Israeli Druze painter

Fatma Shanan (فاطمة شنان) is a Druze painter from Israel.

==Biography==
Fatma Shanan was born in 1986 and grew up in Julis, Israel. As a kid, she attended private art lessons due to the lack of art courses in her elementary school curriculum. She studied visual arts at the Oranim Academic College from 2007 to 2010. Afterwards, she studied in the studio of traditionalist Israeli artist Elie Shamir for a year. She lives and works between Tel Aviv and Julis.
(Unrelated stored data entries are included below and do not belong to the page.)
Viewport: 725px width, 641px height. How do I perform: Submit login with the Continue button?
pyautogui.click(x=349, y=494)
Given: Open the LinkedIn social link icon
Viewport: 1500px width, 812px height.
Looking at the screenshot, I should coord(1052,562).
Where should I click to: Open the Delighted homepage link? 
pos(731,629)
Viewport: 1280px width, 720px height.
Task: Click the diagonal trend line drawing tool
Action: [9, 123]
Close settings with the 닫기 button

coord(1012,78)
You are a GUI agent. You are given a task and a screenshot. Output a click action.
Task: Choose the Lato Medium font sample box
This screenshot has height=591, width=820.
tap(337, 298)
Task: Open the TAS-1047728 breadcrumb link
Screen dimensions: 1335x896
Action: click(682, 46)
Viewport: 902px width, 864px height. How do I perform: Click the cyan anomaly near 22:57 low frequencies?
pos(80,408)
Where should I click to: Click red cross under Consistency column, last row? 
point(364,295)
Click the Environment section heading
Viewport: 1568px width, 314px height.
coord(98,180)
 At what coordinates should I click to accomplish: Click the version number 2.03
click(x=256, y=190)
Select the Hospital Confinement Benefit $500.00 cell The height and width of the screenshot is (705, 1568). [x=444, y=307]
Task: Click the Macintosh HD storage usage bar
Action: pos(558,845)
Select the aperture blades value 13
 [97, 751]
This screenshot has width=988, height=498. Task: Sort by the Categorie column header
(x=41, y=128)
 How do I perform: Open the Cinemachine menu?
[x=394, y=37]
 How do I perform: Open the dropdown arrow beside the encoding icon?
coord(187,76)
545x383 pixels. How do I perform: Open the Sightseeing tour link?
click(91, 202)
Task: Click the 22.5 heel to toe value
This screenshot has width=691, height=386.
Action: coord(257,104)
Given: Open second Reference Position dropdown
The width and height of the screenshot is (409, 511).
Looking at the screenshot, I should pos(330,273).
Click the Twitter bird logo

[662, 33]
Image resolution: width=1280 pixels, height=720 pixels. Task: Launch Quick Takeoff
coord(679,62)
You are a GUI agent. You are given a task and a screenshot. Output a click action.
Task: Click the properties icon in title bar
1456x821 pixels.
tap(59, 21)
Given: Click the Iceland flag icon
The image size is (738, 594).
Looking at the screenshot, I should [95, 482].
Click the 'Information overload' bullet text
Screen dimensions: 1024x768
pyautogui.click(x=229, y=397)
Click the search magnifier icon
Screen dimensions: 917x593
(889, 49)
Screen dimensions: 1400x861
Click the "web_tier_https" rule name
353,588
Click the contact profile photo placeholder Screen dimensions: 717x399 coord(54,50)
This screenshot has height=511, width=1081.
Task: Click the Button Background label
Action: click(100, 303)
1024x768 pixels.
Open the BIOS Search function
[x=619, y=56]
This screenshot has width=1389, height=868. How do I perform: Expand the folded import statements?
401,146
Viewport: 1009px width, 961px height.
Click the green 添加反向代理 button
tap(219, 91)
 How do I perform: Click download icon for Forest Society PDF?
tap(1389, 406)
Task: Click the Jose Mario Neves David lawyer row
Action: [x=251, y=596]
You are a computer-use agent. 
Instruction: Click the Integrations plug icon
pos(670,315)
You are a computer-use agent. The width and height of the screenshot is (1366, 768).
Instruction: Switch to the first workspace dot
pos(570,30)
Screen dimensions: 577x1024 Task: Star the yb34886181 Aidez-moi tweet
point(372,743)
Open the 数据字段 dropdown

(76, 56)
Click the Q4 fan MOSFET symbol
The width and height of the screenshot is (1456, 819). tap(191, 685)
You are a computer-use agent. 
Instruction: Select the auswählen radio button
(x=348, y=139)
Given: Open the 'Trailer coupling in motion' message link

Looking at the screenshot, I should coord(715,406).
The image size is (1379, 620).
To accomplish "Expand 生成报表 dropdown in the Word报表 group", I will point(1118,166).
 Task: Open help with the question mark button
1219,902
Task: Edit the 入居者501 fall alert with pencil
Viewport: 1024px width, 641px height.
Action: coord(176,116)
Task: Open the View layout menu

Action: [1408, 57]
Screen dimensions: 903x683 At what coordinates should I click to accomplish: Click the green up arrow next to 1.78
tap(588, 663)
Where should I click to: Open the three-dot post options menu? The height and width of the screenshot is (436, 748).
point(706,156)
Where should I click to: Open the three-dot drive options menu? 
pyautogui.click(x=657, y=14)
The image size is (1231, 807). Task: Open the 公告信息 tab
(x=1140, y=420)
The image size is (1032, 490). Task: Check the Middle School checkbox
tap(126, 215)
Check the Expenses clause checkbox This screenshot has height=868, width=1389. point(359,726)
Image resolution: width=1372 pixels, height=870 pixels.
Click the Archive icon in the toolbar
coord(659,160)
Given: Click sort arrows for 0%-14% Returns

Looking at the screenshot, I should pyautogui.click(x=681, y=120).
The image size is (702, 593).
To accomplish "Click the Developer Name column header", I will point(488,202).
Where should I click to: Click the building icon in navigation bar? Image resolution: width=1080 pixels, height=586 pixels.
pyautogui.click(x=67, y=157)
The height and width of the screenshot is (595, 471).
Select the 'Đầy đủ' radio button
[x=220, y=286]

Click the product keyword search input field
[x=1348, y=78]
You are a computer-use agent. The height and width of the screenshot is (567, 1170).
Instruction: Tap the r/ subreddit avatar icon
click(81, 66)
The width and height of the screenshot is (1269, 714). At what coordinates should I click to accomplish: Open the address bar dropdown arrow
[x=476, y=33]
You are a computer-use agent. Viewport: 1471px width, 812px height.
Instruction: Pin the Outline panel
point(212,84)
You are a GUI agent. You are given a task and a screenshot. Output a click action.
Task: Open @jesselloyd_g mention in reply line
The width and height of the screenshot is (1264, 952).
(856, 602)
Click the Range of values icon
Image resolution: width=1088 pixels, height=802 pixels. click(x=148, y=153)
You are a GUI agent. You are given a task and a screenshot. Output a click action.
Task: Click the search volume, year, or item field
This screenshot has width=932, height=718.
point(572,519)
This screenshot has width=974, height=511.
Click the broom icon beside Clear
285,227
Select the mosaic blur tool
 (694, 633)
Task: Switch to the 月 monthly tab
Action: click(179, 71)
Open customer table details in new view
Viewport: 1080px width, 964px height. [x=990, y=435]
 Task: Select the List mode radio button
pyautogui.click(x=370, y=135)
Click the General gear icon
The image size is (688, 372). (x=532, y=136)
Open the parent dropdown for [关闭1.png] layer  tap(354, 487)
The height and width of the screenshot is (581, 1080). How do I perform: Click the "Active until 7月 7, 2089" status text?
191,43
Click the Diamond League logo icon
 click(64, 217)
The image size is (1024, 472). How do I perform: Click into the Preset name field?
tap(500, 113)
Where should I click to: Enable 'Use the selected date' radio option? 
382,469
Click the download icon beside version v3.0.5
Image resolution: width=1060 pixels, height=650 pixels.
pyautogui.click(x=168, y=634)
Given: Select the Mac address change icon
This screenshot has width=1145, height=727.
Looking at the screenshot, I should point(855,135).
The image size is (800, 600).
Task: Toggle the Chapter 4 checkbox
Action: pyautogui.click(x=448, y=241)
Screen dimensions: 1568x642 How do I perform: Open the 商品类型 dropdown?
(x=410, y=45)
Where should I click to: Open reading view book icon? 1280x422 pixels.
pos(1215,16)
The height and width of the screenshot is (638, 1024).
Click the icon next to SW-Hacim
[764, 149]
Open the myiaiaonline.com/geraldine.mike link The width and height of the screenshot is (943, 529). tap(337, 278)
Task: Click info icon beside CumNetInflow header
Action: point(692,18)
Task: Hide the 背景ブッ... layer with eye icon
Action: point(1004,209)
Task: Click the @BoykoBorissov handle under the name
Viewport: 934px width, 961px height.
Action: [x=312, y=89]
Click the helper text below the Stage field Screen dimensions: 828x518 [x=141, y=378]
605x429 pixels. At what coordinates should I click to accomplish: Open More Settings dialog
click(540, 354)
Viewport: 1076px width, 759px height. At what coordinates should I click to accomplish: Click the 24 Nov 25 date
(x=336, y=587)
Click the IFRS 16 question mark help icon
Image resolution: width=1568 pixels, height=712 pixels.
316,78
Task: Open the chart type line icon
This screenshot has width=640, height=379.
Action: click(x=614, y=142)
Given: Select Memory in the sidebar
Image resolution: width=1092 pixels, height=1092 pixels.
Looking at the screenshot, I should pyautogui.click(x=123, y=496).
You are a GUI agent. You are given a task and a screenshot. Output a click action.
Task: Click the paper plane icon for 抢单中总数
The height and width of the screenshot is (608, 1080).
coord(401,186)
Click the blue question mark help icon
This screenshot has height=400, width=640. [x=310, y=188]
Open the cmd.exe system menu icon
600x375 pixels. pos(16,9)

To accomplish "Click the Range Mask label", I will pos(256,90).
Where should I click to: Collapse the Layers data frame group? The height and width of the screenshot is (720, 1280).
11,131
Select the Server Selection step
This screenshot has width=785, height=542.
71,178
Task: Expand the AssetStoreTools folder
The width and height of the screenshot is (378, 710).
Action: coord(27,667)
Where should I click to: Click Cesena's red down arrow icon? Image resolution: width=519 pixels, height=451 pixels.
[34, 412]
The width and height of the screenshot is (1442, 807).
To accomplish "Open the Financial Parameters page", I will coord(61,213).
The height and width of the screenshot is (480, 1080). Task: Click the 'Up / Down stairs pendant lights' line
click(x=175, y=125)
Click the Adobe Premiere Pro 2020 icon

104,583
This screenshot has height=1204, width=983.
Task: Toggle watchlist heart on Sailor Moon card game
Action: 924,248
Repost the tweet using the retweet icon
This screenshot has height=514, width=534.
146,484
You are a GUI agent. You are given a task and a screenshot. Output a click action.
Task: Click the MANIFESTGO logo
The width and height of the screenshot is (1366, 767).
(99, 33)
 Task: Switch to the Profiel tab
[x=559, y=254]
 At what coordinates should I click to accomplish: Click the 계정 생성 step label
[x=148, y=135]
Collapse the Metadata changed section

Shanan is known for her figurative oil paintings of scenes of Druze villages and is inspired by 19th and 20th-century realism. Almost all of her paintings are derived from staged photographs, which utilize family and friends as models. Many of her pieces feature traditional Eastern carpets, which contrast with her Western landscapes. The image of the oriental carpet is prominent in the Druze culture and common in most households. The carpet serves as an object of prayer, which must stay clean and not be stepped on. The carpet maintenance is often a job attended to by a woman. Her work primarily deals with identity by representing figures in domestic and public spheres. She especially focuses on her identity as a woman within her community and how that has impacted her life, aspiring to develop more fluidity between genders and other demographics.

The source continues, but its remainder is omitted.